I have to tell you, I feel a little awkward when people tell me in reference to dealing with Reese's condition : "You're so strong" "What you do everyday is amazing" "You're such a good mom!" Now I know these are compliments, and I thank you all dearly for praising my strengths :) BUT ....... I still feel awkward. I'm not sure what to say. What I'd like to say is "Thanks! But it still sucks hardcore to have to do it!" And believe me, I'm not as strong as you may think. A lot of "what I do" comes down to survival - not strength.
Now for the soap box portion of this post. I do NOT like it when other people, especially other parents tell me: "I could never do what you do!" Really??!! I mean REALLY people? If your 8 month old was found to have this condition, or your 5 or 6 or 7 year old, or I don't even care about the age. If your child of any age contracted a serious illness, or was in a car accident that left them with severe brain damage - you really wouldn't "do it"?? What would you do, give them up for adoption? Maybe see if another relative would just take them in and raise them or care for them? I guess when people say this to me, I hear a very callous unloving remark towards their own children. Because a good parent WOULD do this for their child. That's all I'm doing. Trying to take the best care I can with what God entrusted me with.
Okay - now that I've probably offended droves of you, let me say that I understand most people say this with the intent of meaning - you lead a hard life. The things you have to go through and deal with suck, I don't think I could deal with it.
So I will let you in on a little secret. A lot of days I feel the same way. Some days I'm not sure if I will be able to deal with whatever is going on either. Some days I break down and cry all day, some days I am an evil dragon and scream and breathe fire at anyone with in my line of sight (ask my husband, he will concur), and some days you think I am totally fine, because I am in a numbing state - where nothing other than "I need a pepsi ...... and possibly some drugs" penetrate my mind. I usually stay out of the public eye on any of these given days. So when people see me - I am somewhat put together and functioning. That is why you may think I can do it, and you can't.
Now I realize in life, there really are some people who can't do this. Whether it be because of their own mental issues, physical issues, or financial issues, some parents really aren't able to care for their disabled children. I'm talking about the people who I know that tell me this. I want to roll my eyes and say a rude sarcastic remark ...... which I usually do ........

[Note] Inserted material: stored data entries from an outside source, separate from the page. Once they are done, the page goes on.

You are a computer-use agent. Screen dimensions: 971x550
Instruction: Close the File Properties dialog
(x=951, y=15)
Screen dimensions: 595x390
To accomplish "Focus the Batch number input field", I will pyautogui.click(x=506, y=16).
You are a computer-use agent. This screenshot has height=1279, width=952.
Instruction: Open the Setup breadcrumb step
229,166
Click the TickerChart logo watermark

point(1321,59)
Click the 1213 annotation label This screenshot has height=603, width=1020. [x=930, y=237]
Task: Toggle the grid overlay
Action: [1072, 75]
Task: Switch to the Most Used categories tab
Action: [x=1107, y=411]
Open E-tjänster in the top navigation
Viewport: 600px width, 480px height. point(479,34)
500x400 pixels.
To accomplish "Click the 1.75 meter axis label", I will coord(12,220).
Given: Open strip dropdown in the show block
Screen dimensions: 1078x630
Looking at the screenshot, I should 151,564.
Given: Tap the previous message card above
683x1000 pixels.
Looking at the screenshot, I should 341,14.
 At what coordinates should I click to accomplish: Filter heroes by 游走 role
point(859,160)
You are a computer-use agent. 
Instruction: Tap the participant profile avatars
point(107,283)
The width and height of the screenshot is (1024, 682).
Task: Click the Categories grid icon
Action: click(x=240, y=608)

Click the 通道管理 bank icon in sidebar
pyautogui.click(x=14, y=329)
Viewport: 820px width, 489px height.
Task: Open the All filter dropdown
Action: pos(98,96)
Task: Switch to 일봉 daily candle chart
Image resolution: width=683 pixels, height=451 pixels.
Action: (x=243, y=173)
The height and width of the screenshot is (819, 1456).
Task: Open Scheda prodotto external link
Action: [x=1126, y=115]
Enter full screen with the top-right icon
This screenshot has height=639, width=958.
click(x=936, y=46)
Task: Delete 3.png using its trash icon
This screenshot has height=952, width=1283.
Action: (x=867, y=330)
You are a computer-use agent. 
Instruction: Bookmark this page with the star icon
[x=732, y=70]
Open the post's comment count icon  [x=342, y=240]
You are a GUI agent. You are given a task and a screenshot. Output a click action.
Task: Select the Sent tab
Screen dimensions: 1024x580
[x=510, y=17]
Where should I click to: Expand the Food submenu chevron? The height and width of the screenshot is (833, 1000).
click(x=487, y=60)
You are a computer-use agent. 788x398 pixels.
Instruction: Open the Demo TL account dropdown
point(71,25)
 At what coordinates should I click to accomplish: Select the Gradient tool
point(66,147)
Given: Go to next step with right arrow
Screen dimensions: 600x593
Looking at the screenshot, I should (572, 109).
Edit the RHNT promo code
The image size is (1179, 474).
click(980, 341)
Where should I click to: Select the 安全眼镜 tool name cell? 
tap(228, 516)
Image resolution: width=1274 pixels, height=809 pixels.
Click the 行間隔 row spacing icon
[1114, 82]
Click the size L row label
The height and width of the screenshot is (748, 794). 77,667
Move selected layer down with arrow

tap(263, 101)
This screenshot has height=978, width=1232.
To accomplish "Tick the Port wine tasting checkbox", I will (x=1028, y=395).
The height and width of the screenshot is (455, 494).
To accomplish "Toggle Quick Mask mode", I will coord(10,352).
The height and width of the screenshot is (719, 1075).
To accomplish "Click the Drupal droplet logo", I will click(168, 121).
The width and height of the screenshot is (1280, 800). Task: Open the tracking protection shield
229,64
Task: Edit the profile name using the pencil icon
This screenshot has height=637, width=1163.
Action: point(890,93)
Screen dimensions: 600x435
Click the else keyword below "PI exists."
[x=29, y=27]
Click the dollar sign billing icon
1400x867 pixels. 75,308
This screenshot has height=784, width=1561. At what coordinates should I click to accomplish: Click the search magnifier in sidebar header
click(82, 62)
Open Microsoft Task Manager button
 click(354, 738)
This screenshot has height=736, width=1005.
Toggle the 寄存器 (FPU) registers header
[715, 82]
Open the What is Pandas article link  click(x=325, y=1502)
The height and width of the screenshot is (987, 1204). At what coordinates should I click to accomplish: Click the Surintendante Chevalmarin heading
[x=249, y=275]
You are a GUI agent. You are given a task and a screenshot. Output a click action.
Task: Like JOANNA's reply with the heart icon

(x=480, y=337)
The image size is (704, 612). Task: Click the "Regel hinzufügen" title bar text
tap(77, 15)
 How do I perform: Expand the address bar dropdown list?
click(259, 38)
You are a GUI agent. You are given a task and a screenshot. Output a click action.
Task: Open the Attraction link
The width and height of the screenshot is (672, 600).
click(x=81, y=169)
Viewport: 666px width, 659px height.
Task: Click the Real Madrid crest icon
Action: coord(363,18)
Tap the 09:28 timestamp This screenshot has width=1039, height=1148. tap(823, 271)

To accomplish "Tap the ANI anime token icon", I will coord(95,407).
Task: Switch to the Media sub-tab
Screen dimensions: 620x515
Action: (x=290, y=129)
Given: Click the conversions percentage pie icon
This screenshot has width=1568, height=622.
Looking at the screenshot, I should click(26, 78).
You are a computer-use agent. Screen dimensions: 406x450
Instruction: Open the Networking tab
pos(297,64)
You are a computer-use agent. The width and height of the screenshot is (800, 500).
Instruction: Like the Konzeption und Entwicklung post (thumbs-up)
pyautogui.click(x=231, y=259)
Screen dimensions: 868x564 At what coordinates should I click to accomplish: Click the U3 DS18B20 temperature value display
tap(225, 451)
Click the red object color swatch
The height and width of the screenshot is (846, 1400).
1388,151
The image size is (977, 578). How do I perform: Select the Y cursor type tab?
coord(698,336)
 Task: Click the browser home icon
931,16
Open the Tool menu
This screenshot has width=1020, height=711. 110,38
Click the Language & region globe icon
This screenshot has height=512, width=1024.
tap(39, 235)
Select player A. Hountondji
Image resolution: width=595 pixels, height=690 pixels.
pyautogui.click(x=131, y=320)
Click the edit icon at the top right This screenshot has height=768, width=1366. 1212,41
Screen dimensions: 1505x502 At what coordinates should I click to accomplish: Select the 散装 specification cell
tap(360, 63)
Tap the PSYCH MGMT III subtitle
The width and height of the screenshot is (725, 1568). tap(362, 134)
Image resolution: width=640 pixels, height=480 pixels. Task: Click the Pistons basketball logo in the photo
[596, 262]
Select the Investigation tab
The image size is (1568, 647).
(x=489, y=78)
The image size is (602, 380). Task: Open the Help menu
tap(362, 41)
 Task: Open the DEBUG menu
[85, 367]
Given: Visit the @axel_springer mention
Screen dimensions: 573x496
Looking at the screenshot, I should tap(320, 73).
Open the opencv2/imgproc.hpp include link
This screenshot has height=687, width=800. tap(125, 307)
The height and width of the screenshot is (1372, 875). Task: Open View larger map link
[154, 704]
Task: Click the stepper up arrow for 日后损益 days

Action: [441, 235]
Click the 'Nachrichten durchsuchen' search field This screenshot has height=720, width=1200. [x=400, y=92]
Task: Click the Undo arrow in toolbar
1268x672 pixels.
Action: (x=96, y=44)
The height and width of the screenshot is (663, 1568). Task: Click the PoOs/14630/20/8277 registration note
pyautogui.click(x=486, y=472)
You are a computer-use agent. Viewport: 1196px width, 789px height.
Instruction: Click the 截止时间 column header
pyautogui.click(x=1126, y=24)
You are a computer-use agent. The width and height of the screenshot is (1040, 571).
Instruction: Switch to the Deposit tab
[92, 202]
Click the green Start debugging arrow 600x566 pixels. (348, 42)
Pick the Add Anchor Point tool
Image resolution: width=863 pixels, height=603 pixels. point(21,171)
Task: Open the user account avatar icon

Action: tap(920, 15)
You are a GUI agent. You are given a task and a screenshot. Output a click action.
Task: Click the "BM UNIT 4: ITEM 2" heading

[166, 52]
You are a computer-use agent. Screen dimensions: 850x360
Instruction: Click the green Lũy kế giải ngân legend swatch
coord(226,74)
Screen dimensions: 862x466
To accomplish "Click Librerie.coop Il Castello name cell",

So - the point of my long rambling soap box issue of today: DON'T tell me you couldn't do what I do. I KNOW you! I KNOW you love your children! And I know if heaven forbid you were ever put in my place you WOULD do what I do. So don't tell me you can't. I don't like it. It leads me to get on my high horse and write blogs such as this. And possibly offend a few of you, which might lead to more sarcastic or cynical comments on my part because you got offended.